Proposed PooledDataArray changes #50

johnmyleswhite · 2014-01-05T21:35:42Z

My thinking on PooledDataArray's is slowly changing, especially with regard to the absence of anything like an official factor type like. Here are some proposals for how we might use them going forward.

PDA's shouldn't be used as a workhorse data structure for data that is still likely to be mutated. One should, under most circumstances, only construct a PDA when you know that the data is effectively static.
The value of PDA's is that they cache information about categorical data. For now, PDA's cache only information about the unique values found in the full array. But I'd like to propose adding more information.
In addition to caching the unique values, I would argue for maintaing a count of the number of times that each value occurs. This would make it easier to repeatedly use PDA's in cross tabulations. In addition, we can use a number of counts of each unique value to ensure that the PDA's pool never contains entries that are no longer present in the PDA's refs.
Right now the ordering of levels in the pool is something one has to guess at. Although we thankfully construct PDA's such that the pool is ordered, we don't maintain this invariant when values are inserted or deleted from the PDA. I would argue that we should guarantee that all operations on PDA's leave the pool ordered.
We shouldn't require that users ever call compact. Instead, we should revert our earlier stance and ensure, on every operation, that PDA's are represented in maximally compact form.
We should implement an ordering option for PDA's by adding two new fields to the data structure: ordered::Bool and order::Vector{Uint64}, which define an ordering over the pool by mapping each item of the pool to an integer that matches the rank of the associated level in the ordering over categories.
We should maybe remove/rename reorder so that we only have a setorder! function, which takes in a new ordering of the pool as a vector. This would let you take something like pda = @pdata(["a", "b", "c"]) and reorder it as setorder!(pda, ["b", "c", "a"]).
We should never leak the numeric representation of the refs to the outside world. This means that get_indices and similar functions should not exist.

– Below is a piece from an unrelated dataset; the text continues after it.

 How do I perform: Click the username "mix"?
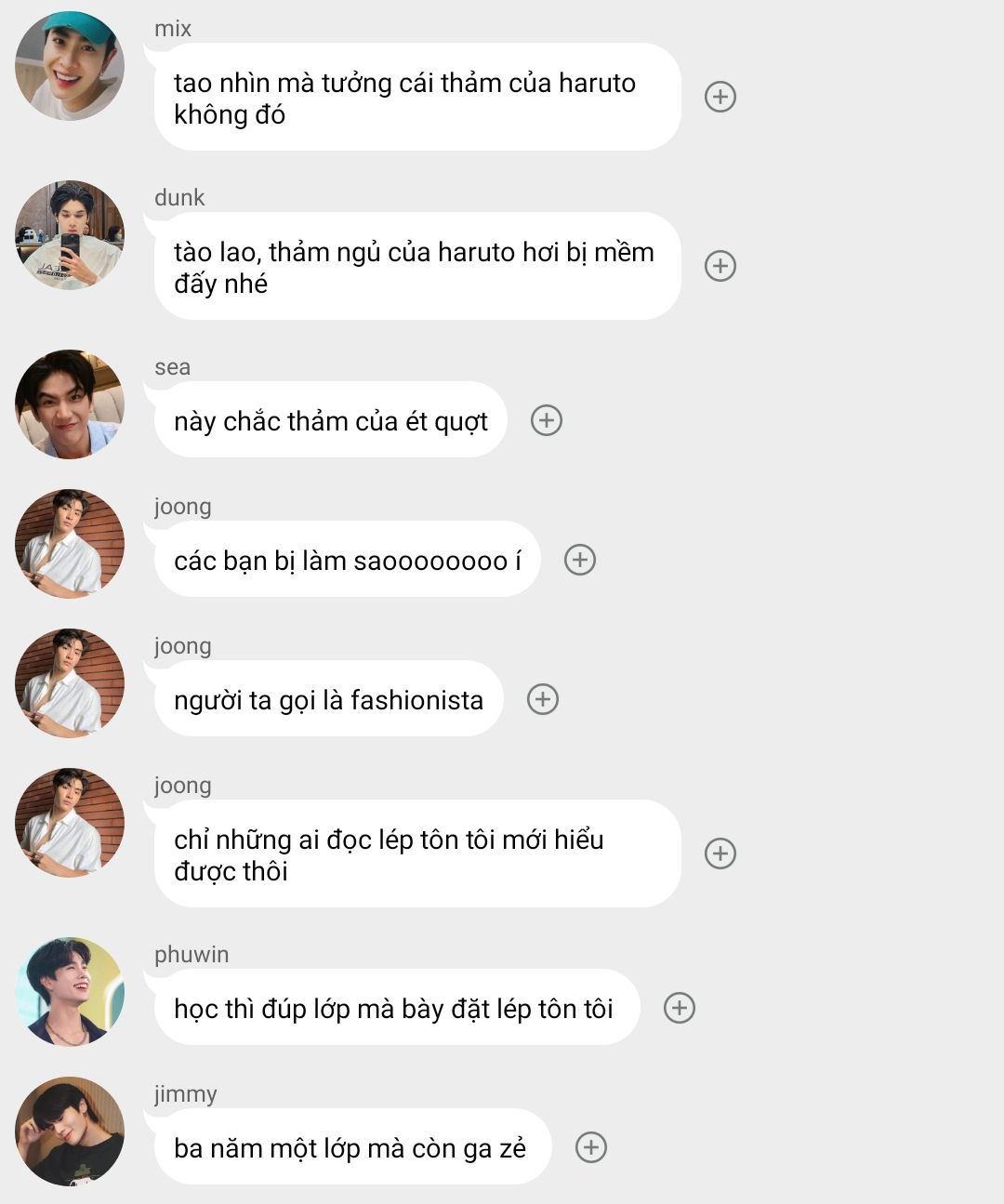(173, 29)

The text was updated successfully, but these errors were encountered:

johnmyleswhite · 2014-01-05T21:38:32Z

What this proposal doesn't mention, because I want to debate it in a separate issue, is the idea that we should define factor(x) in a model formula in terms of the output of unique(x). For PDA's, this is cached. For DA's, this is calculated at model matrix construction time. For streaming data, the unique values must be specified upfront.

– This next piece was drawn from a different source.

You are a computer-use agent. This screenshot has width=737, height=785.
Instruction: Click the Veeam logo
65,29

nalimilan · 2014-01-06T09:28:21Z

Sounds like a plan, though here are a few points I'd like to discuss:

PDA's shouldn't be used as a workhorse data structure for data that is still likely to be mutated. One should, under most circumstances, only construct a PDA when you know that the data is effectively static.

Sounds like too restrictive to me. When you have large data consisting of strings, storing it as a vector of strings takes much more memory than pooling them, so it should be possible to load it as a PooledDataVector even if you still need to recode things. Moreover, I don't think the distinction between "in flux" and "stable" is very practical: this would mean that once your data is pooled, you have to reload it in another form to make a few changes when you detect problems/find new ideas?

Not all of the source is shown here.